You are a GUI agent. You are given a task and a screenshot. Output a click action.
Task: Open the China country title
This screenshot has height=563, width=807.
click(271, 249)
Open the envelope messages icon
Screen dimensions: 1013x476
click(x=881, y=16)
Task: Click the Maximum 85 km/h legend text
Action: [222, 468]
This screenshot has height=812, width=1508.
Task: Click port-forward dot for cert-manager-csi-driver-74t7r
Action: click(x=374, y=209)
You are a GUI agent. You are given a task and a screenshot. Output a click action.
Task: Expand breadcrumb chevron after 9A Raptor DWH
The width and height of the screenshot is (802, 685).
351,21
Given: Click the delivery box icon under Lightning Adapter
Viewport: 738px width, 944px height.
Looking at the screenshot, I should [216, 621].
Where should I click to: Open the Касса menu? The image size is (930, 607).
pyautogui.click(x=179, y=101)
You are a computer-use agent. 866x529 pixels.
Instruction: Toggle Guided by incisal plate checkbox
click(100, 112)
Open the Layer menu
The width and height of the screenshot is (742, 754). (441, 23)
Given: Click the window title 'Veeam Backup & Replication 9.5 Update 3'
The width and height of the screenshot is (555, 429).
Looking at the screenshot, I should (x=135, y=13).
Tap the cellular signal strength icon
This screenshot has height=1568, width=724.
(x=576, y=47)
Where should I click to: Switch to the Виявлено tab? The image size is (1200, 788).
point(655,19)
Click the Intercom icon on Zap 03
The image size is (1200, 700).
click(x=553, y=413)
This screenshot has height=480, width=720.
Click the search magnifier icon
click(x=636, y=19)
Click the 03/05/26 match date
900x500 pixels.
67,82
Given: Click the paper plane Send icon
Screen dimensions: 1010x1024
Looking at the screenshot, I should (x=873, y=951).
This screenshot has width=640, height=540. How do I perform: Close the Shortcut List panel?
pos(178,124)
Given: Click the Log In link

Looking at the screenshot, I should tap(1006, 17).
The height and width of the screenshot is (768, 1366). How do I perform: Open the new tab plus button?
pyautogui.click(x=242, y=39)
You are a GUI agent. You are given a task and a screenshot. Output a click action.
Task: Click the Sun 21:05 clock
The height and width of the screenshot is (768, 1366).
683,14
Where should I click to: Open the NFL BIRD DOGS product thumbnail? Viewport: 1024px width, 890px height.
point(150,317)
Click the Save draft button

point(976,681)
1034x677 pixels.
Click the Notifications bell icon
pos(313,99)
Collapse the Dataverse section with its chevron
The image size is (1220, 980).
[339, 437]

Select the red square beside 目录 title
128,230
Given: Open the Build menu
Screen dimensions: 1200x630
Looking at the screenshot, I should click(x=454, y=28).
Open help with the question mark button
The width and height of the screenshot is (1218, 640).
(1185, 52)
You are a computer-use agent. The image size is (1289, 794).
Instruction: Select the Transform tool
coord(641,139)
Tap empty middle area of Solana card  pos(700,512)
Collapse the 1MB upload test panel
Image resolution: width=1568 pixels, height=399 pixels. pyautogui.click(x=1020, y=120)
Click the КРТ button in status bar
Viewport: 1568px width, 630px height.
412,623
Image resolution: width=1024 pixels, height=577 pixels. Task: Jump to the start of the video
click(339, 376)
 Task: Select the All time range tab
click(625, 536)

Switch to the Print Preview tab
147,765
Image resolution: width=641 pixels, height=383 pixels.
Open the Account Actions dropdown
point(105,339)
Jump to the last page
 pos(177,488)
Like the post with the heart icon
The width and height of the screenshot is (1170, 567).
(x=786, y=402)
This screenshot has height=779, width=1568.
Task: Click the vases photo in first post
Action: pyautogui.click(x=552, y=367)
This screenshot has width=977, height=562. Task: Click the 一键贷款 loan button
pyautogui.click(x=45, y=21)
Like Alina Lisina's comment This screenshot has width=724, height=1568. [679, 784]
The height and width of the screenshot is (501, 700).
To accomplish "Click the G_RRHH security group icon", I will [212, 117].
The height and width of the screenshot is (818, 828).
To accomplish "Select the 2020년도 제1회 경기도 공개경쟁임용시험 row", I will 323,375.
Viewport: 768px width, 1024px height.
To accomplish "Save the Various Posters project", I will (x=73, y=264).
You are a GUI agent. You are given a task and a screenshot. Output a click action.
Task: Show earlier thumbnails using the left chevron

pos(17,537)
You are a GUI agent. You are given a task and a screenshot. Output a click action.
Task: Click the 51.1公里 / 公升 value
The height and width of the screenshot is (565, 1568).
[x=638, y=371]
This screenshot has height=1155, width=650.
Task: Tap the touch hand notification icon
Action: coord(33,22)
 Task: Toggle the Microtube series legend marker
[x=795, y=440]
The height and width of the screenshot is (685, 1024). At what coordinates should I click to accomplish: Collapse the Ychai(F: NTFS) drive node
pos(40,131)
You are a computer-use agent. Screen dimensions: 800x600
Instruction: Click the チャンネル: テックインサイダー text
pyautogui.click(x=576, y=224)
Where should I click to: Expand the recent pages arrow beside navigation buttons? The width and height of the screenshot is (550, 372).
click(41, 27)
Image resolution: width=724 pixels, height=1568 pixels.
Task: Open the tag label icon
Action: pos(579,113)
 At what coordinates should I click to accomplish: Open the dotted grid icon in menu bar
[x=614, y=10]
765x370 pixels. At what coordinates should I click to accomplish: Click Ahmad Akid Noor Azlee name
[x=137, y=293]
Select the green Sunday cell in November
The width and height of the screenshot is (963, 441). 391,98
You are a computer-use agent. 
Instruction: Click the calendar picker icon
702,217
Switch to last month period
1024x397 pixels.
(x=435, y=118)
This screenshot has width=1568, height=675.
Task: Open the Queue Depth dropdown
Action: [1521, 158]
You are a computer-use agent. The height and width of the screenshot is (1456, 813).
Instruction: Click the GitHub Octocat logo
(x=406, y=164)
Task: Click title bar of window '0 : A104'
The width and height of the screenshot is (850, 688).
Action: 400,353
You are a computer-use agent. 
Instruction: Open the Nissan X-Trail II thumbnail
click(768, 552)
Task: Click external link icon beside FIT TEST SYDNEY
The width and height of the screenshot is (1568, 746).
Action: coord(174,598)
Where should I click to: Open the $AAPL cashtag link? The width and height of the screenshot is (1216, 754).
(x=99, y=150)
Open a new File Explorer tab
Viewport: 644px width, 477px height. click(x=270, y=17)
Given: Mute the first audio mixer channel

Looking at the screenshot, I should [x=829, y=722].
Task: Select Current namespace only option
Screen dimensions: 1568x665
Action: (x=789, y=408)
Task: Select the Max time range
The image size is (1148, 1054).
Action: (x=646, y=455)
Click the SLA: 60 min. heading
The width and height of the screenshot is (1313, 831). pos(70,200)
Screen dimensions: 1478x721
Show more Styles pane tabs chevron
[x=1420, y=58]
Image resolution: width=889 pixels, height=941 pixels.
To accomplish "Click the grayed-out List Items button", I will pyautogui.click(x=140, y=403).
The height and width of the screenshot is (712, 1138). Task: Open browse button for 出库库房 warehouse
◇ ◇ ◇ ◇ ◇
» **Exercise aim**
Every line in the records that holds the word "window" should be copied into the answer.

» **Exercise answer**
Given: Click the window title 'Veeam Backup & Replication 9.5 Update 3'
Task: Click title bar of window '0 : A104'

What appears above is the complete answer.